# Exercise brief:
Every line of the entries below that includes "agent" belongs in the answer, copied as written.

# Material shown:
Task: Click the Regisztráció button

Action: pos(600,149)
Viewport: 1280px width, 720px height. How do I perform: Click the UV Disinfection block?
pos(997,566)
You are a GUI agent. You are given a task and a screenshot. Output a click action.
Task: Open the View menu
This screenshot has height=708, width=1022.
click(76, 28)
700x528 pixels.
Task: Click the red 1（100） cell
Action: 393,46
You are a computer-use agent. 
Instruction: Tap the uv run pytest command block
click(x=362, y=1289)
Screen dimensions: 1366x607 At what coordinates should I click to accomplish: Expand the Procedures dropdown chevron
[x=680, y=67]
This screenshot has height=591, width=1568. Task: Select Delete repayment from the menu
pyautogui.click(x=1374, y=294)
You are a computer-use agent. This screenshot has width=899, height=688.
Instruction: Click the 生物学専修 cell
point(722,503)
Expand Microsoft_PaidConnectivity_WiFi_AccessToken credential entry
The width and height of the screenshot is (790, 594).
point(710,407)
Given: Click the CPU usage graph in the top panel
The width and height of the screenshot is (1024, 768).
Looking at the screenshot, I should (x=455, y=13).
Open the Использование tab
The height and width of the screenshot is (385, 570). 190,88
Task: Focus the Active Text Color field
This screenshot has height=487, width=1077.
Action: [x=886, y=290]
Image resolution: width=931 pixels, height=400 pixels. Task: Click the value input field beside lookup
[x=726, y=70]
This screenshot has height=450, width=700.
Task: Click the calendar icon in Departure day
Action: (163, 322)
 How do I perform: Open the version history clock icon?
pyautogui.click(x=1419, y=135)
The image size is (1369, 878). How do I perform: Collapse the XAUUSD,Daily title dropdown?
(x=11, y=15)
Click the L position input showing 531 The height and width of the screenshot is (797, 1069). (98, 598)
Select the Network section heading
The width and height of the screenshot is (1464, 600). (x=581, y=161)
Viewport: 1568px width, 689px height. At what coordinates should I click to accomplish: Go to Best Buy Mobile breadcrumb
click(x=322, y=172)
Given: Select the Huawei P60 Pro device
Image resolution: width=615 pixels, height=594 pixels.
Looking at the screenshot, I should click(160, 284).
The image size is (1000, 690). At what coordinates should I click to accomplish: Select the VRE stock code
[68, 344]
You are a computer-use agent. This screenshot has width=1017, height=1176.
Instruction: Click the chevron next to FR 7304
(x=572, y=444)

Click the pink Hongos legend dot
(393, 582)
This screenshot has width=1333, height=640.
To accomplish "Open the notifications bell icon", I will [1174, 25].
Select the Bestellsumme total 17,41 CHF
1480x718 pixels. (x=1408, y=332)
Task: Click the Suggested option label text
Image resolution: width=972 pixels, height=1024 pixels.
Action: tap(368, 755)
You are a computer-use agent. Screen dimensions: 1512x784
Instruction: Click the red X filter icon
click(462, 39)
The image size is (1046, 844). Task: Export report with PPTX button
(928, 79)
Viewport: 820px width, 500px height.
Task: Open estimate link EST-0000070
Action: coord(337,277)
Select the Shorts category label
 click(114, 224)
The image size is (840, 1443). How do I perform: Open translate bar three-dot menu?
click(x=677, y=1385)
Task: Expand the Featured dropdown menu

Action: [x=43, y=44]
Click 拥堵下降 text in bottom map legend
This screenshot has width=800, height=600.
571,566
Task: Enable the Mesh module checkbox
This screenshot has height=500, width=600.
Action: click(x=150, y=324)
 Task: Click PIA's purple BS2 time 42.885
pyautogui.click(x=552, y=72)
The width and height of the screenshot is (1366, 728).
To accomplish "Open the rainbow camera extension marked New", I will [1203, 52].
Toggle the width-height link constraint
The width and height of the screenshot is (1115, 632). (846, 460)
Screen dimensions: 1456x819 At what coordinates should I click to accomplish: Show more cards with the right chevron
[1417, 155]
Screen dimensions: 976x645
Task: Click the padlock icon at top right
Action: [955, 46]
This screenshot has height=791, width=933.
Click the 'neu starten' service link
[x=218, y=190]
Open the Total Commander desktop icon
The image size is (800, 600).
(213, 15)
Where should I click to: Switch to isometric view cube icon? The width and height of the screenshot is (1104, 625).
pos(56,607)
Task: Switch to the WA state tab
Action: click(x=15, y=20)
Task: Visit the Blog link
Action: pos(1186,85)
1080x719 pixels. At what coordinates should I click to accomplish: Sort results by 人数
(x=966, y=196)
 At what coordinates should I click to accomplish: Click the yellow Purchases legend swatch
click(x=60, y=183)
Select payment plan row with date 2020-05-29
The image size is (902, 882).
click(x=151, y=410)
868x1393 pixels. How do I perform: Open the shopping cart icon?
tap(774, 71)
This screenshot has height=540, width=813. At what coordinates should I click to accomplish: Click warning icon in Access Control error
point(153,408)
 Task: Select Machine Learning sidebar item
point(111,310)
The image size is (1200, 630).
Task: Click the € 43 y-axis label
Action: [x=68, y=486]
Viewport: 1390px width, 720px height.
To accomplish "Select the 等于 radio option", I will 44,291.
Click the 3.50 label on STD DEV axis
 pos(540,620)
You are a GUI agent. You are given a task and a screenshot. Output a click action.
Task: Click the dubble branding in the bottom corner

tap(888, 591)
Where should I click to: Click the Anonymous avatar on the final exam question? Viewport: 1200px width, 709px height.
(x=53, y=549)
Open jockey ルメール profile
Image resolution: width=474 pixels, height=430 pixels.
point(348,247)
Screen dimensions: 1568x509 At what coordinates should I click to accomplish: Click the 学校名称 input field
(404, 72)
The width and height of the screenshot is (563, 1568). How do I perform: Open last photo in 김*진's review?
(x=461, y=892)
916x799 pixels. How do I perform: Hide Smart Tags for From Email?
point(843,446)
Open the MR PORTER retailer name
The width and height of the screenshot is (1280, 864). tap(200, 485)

# Solution to the problem:
You are a GUI agent. You are given a task and a screenshot. Output a click action.
You are a computer-use agent. 
You are a computer-use agent. This screenshot has width=899, height=688.
You are a computer-use agent. This screenshot has width=1017, height=1176.
You are a computer-use agent. Screen dimensions: 1512x784
You are a GUI agent. You are given a task and a screenshot. Output a click action.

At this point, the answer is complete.